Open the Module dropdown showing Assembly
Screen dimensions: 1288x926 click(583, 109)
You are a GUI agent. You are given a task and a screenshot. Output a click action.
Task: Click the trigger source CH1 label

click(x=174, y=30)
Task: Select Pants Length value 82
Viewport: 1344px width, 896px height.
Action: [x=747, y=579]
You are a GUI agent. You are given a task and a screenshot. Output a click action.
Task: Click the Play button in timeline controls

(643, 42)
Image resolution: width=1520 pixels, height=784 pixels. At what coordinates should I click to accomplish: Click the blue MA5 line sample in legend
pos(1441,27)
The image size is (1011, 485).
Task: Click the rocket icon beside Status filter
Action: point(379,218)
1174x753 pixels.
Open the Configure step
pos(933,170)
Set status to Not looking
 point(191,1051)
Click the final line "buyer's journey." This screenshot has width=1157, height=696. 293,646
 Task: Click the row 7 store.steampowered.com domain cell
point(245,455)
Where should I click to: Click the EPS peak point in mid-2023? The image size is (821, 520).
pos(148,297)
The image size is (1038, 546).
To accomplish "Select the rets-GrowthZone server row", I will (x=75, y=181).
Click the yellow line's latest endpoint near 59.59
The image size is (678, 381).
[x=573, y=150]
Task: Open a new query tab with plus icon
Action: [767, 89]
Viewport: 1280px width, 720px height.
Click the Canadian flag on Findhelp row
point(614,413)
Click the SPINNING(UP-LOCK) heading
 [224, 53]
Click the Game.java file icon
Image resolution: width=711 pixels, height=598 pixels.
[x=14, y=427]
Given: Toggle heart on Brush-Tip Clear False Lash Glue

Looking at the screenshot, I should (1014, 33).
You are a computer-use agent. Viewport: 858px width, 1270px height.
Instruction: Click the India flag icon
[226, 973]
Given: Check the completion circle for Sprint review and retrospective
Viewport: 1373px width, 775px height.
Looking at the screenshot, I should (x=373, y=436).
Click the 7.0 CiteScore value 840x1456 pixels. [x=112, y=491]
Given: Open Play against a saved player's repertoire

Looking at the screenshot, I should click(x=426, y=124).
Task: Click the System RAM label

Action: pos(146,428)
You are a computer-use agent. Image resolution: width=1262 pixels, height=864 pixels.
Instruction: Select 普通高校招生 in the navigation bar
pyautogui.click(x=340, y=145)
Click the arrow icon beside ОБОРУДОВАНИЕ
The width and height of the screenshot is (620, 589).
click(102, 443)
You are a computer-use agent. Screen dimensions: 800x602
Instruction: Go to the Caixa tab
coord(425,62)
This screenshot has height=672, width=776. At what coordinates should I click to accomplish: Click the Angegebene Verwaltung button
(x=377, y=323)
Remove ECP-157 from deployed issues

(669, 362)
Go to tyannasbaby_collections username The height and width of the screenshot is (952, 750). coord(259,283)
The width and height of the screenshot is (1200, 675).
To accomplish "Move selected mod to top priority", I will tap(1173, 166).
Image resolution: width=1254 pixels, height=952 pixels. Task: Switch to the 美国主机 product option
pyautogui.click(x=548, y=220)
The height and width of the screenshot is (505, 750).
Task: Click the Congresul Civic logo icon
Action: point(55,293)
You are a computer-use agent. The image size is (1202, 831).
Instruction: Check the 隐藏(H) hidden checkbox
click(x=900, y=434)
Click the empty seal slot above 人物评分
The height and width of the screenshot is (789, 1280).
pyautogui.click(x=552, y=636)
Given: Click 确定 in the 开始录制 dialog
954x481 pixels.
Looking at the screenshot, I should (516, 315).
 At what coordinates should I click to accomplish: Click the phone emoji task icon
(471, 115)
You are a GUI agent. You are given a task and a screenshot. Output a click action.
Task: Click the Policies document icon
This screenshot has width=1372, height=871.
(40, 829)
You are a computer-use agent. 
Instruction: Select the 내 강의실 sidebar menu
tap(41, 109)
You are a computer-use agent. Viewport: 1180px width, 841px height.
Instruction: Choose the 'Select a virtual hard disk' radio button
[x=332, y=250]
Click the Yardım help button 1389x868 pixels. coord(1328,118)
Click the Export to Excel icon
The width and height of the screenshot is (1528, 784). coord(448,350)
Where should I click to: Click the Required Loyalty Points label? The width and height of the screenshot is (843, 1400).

____

(Your objective)
Every line of the listing is to be returned exactly as written.

(Answer to this task)
Open the Module dropdown showing Assembly
Screen dimensions: 1288x926 click(583, 109)
You are a GUI agent. You are given a task and a screenshot. Output a click action.
Task: Click the trigger source CH1 label

click(x=174, y=30)
Task: Select Pants Length value 82
Viewport: 1344px width, 896px height.
Action: [x=747, y=579]
You are a GUI agent. You are given a task and a screenshot. Output a click action.
Task: Click the Play button in timeline controls

(643, 42)
Image resolution: width=1520 pixels, height=784 pixels. At what coordinates should I click to accomplish: Click the blue MA5 line sample in legend
pos(1441,27)
The image size is (1011, 485).
Task: Click the rocket icon beside Status filter
Action: point(379,218)
1174x753 pixels.
Open the Configure step
pos(933,170)
Set status to Not looking
 point(191,1051)
Click the final line "buyer's journey." This screenshot has width=1157, height=696. 293,646
 Task: Click the row 7 store.steampowered.com domain cell
point(245,455)
Where should I click to: Click the EPS peak point in mid-2023? The image size is (821, 520).
pos(148,297)
The image size is (1038, 546).
To accomplish "Select the rets-GrowthZone server row", I will (x=75, y=181).
Click the yellow line's latest endpoint near 59.59
The image size is (678, 381).
[x=573, y=150]
Task: Open a new query tab with plus icon
Action: [767, 89]
Viewport: 1280px width, 720px height.
Click the Canadian flag on Findhelp row
point(614,413)
Click the SPINNING(UP-LOCK) heading
 [224, 53]
Click the Game.java file icon
Image resolution: width=711 pixels, height=598 pixels.
[x=14, y=427]
Given: Toggle heart on Brush-Tip Clear False Lash Glue

Looking at the screenshot, I should (1014, 33).
You are a computer-use agent. Viewport: 858px width, 1270px height.
Instruction: Click the India flag icon
[226, 973]
Given: Check the completion circle for Sprint review and retrospective
Viewport: 1373px width, 775px height.
Looking at the screenshot, I should (x=373, y=436).
Click the 7.0 CiteScore value 840x1456 pixels. [x=112, y=491]
Given: Open Play against a saved player's repertoire

Looking at the screenshot, I should click(x=426, y=124).
Task: Click the System RAM label

Action: pos(146,428)
You are a computer-use agent. Image resolution: width=1262 pixels, height=864 pixels.
Instruction: Select 普通高校招生 in the navigation bar
pyautogui.click(x=340, y=145)
Click the arrow icon beside ОБОРУДОВАНИЕ
The width and height of the screenshot is (620, 589).
click(102, 443)
You are a computer-use agent. Screen dimensions: 800x602
Instruction: Go to the Caixa tab
coord(425,62)
This screenshot has height=672, width=776. At what coordinates should I click to accomplish: Click the Angegebene Verwaltung button
(x=377, y=323)
Remove ECP-157 from deployed issues

(669, 362)
Go to tyannasbaby_collections username The height and width of the screenshot is (952, 750). coord(259,283)
The width and height of the screenshot is (1200, 675).
To accomplish "Move selected mod to top priority", I will tap(1173, 166).
Image resolution: width=1254 pixels, height=952 pixels. Task: Switch to the 美国主机 product option
pyautogui.click(x=548, y=220)
The height and width of the screenshot is (505, 750).
Task: Click the Congresul Civic logo icon
Action: point(55,293)
You are a computer-use agent. The image size is (1202, 831).
Instruction: Check the 隐藏(H) hidden checkbox
click(x=900, y=434)
Click the empty seal slot above 人物评分
The height and width of the screenshot is (789, 1280).
pyautogui.click(x=552, y=636)
Given: Click 确定 in the 开始录制 dialog
954x481 pixels.
Looking at the screenshot, I should (516, 315).
 At what coordinates should I click to accomplish: Click the phone emoji task icon
(471, 115)
You are a GUI agent. You are given a task and a screenshot. Output a click action.
Task: Click the Policies document icon
This screenshot has width=1372, height=871.
(40, 829)
You are a computer-use agent. 
Instruction: Select the 내 강의실 sidebar menu
tap(41, 109)
You are a computer-use agent. Viewport: 1180px width, 841px height.
Instruction: Choose the 'Select a virtual hard disk' radio button
[x=332, y=250]
Click the Yardım help button 1389x868 pixels. coord(1328,118)
Click the Export to Excel icon
The width and height of the screenshot is (1528, 784). coord(448,350)
Where should I click to: Click the Required Loyalty Points label? The width and height of the screenshot is (843, 1400).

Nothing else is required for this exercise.